Before I bury my foot in my mouth with the Texas transplants any further though, let’s talk about what MAC is. This strain is a hybrid that was created by crossing Alien Cookies x Colombian x Starfighter, which is why it’s named MAC. It’s an acronym for Miracle Alien Cookies. This particular batch tested at 28.84% THC, which is probably why my brain fell down a huge rabbit hole and started contemplating the superiority of major cities in Tejas. Cause I was super freaking high after I smoked it.

Funny thing is, I only smoked half a bowl, too — but that half a bowl (which was admittedly smoked out of a bong, so that may have added to it) was quite enough to knock me on my literal ass. Before I get to that, though, I’d like to comment a bit on how smooth this strain was. I didn’t cough or choke at all while smoking it, even though I was using a bong (which usually makes me gag like a child eating peas). I was also really pleased with how it tasted — nothing burnt or unappealing at all. It was just a smooth, easy ride.

The high, on the other hand, was a batshit crazy one. I started out feeling pretty mellow and amused, but that descended very quickly into “so far into my own head I’m borderline losing it” territory. To be clear, that was losing it in a good way. I kept thinking about everything — my thoughts were all over the place, and I was definitely borderline talking to myself in my own head at one point. I was so deep into the cavernous spaces of my brain that I was amused by everything — especially the idea of ranking Texas’ cities from best to worst. Go figure.
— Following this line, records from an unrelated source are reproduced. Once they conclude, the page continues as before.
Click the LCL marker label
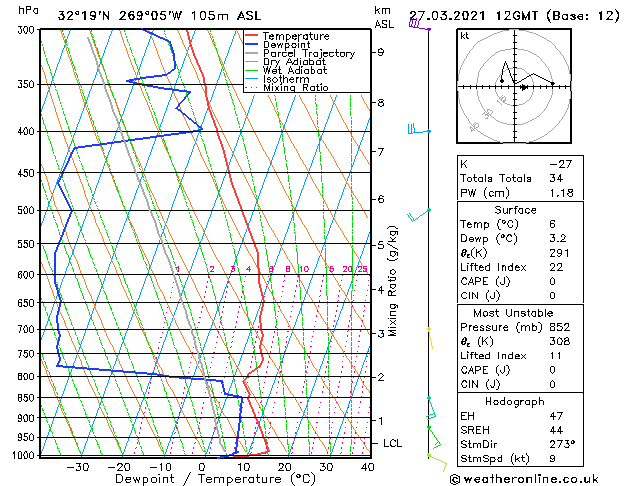This screenshot has height=486, width=629. coord(392,443)
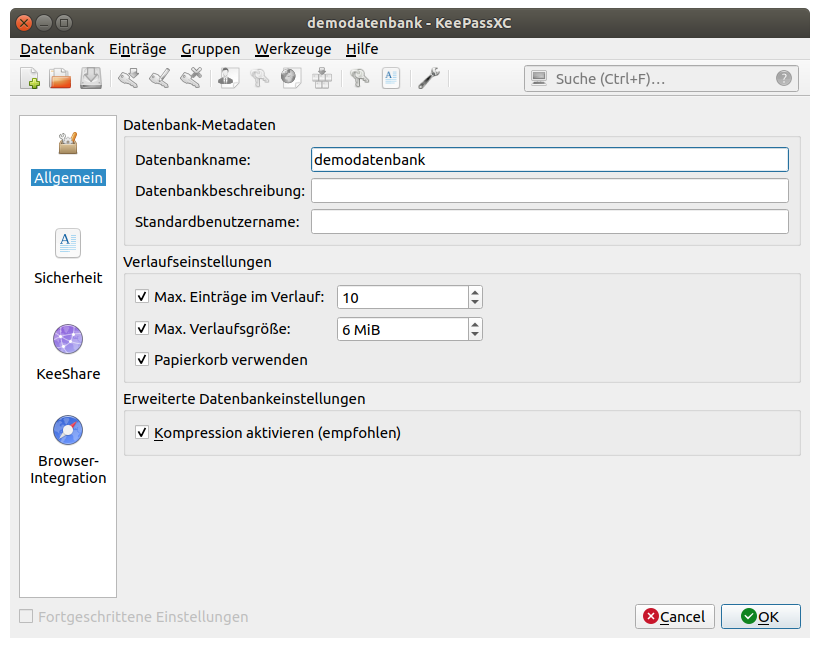
Task: Toggle Max. Verlaufsgröße checkbox
Action: pos(141,329)
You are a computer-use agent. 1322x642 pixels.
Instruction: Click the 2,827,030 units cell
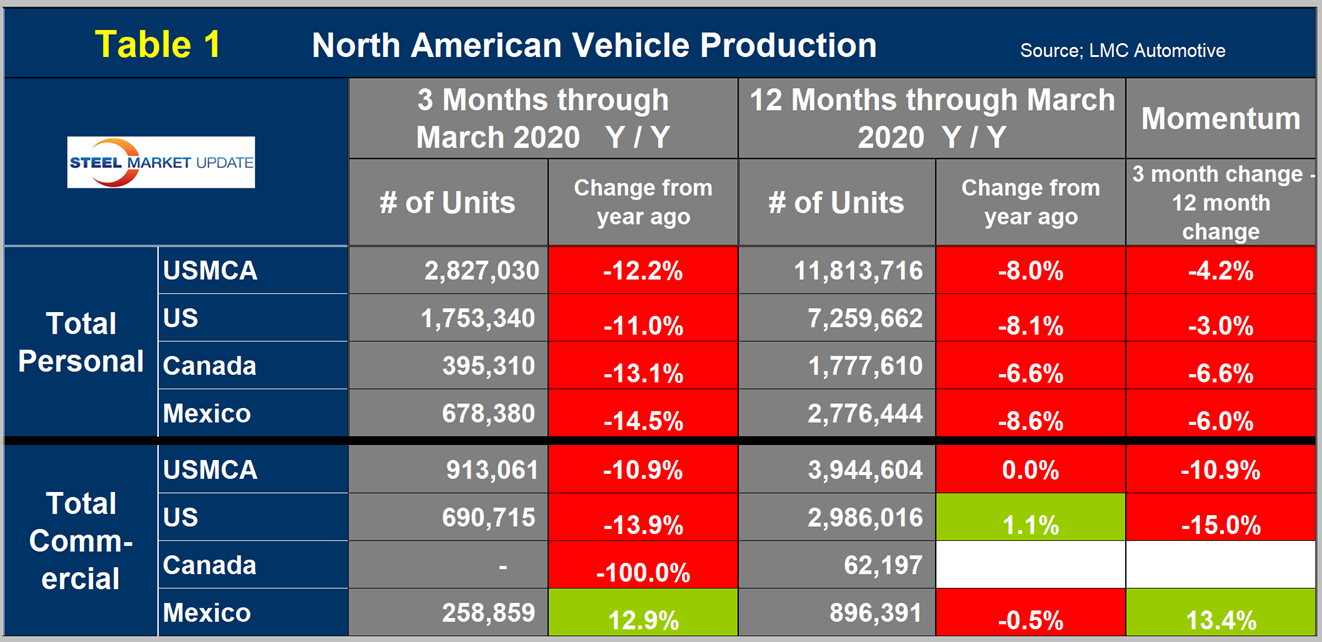449,270
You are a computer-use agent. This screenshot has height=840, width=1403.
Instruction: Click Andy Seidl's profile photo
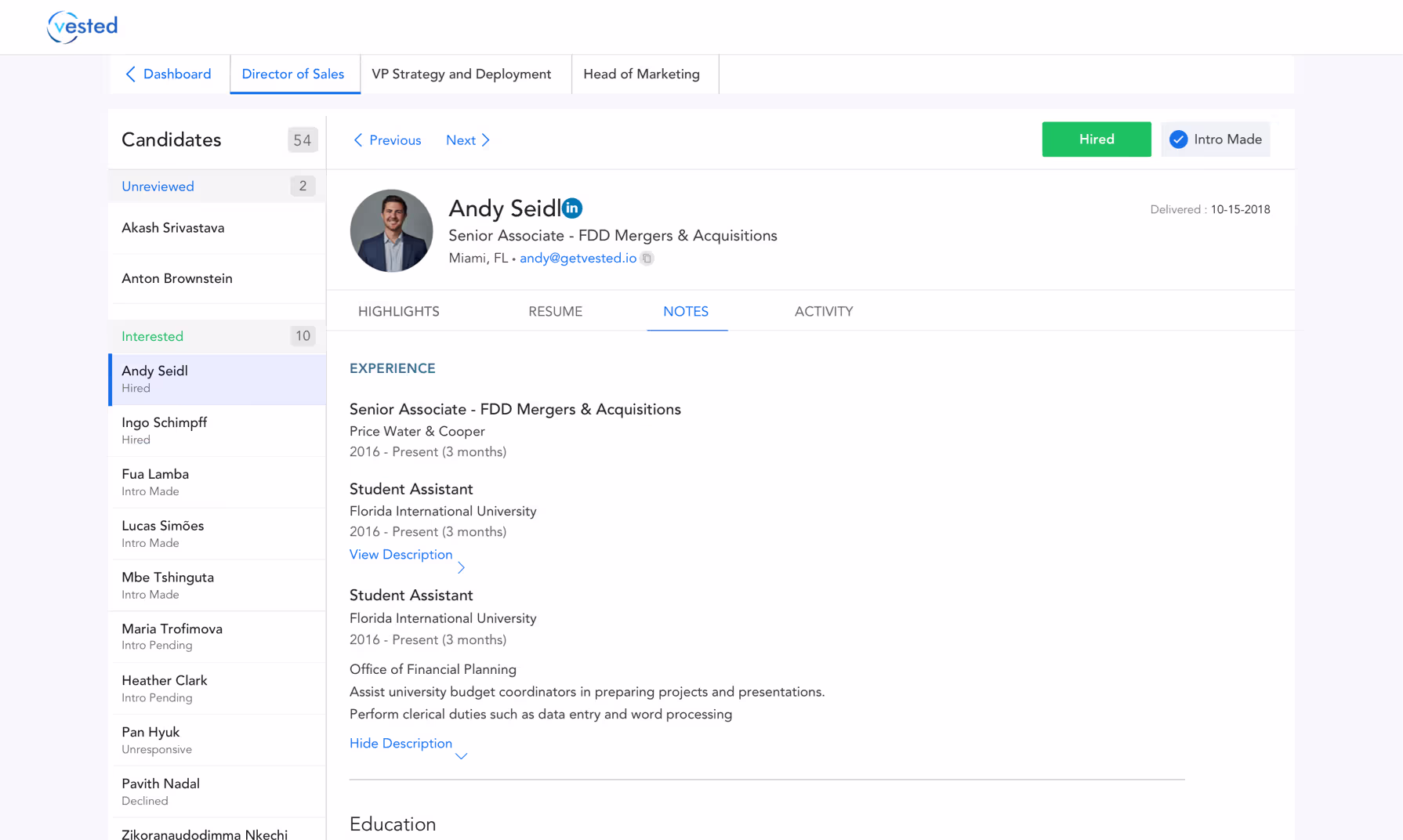[391, 230]
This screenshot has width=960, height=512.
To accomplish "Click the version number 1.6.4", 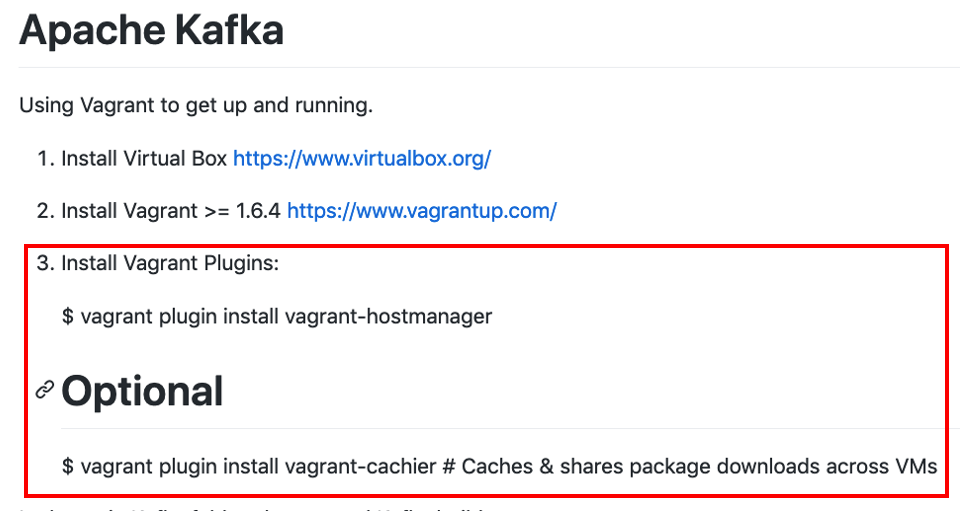I will coord(258,211).
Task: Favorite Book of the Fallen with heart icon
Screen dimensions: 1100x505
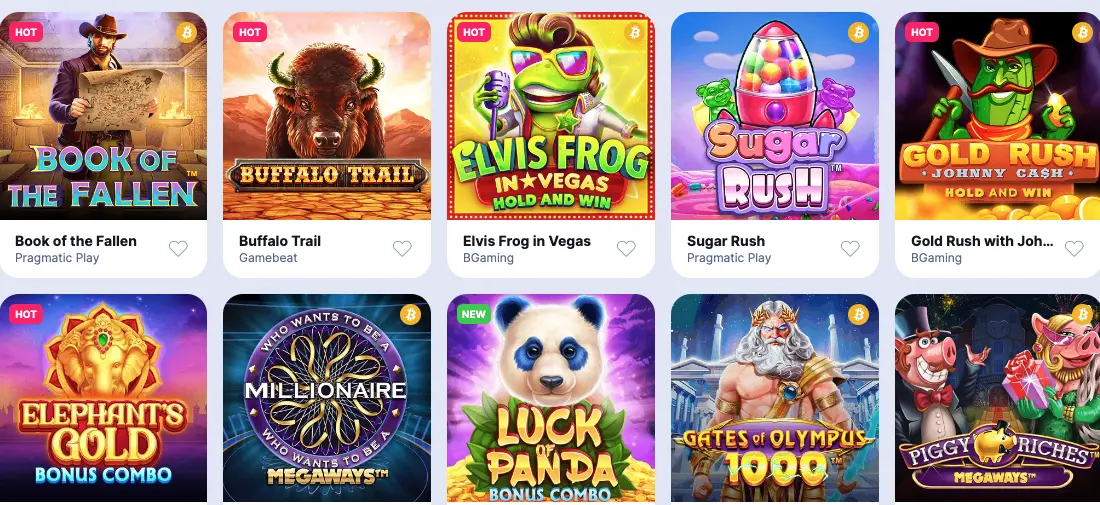Action: 178,248
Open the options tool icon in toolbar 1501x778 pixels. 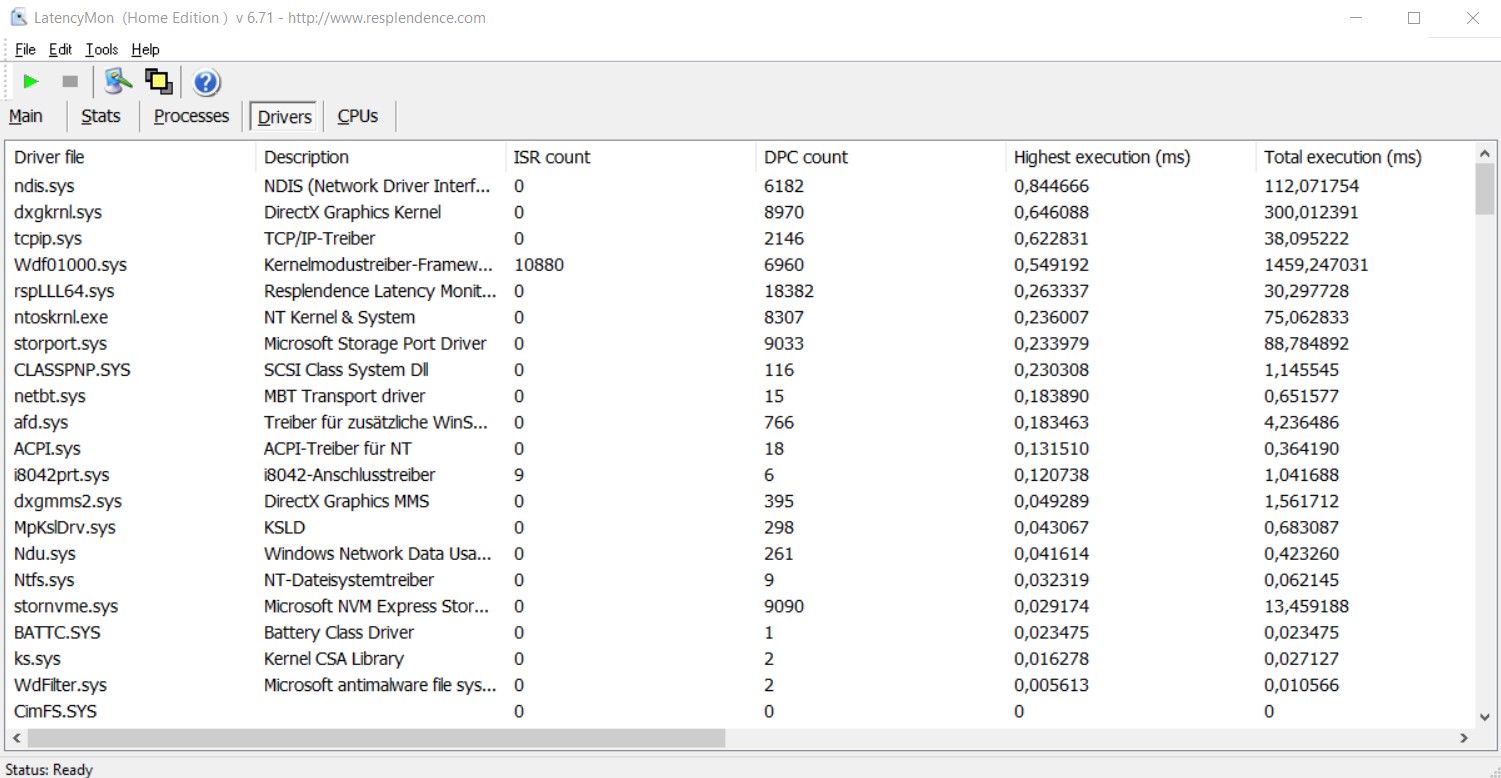click(118, 82)
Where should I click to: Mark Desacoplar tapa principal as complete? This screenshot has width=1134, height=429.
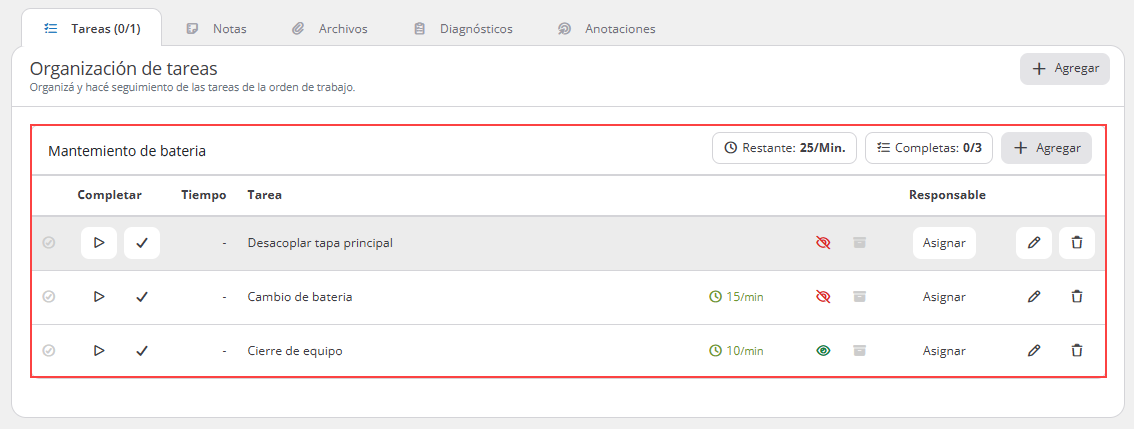pos(142,243)
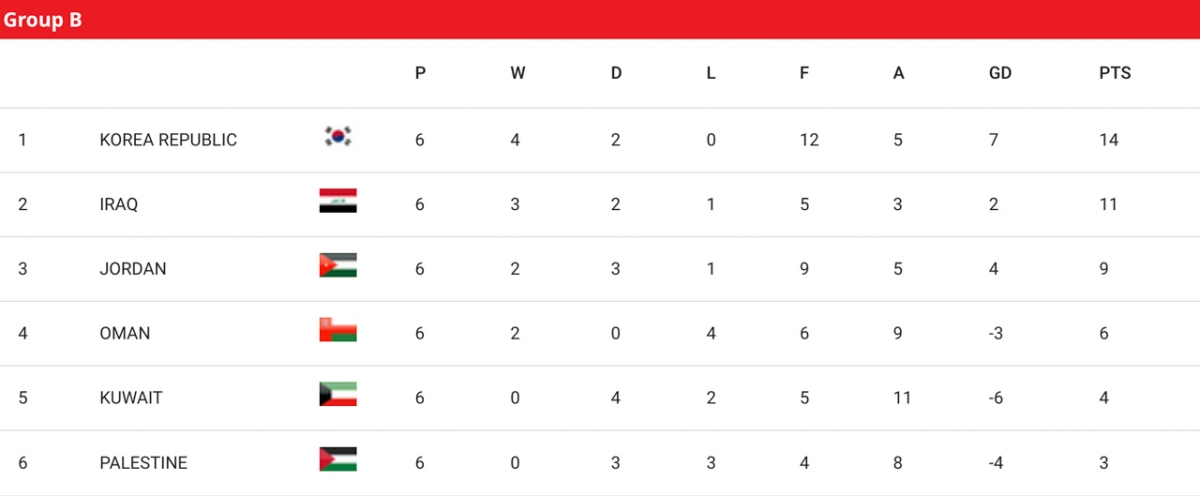Click the Group B header title
This screenshot has width=1200, height=496.
[x=43, y=20]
I also had a raging body and head high, which was evident by the fact that I thought at one point that I was wearing shoes on the couch. I wasn’t — that’s gross (fight me; it is) — but my brain was playing tricks on me to the point that I felt like my feet were secured in sturdy ass shoes, all wrapped up and comfy. I was in socks — why wear shoes when you literally can’t go anywhere ever — but if I’d had to guess, I would have SWORN there were shoes on my feet.

I also felt like there were waves of energy flowing out of my brain and into my body. I could feel literal waves of “energy” flowing, like I was some Marvel character with the dumbest ass superpower ever. “Let me just stop this villain with my super powerful energy waves of nonsense!” To say it was a body high is to really undercut what was happening.

The housemate that I smoked with, on the other hand, was convinced that she could feel waves of heat or like, something, flowing up from her chest into her throat. I was keenly aware that this wasn’t happening because, well, it wasn’t, but I definitely knew what she was alluding to. This strain was a mind eff if I’ve ever seen one.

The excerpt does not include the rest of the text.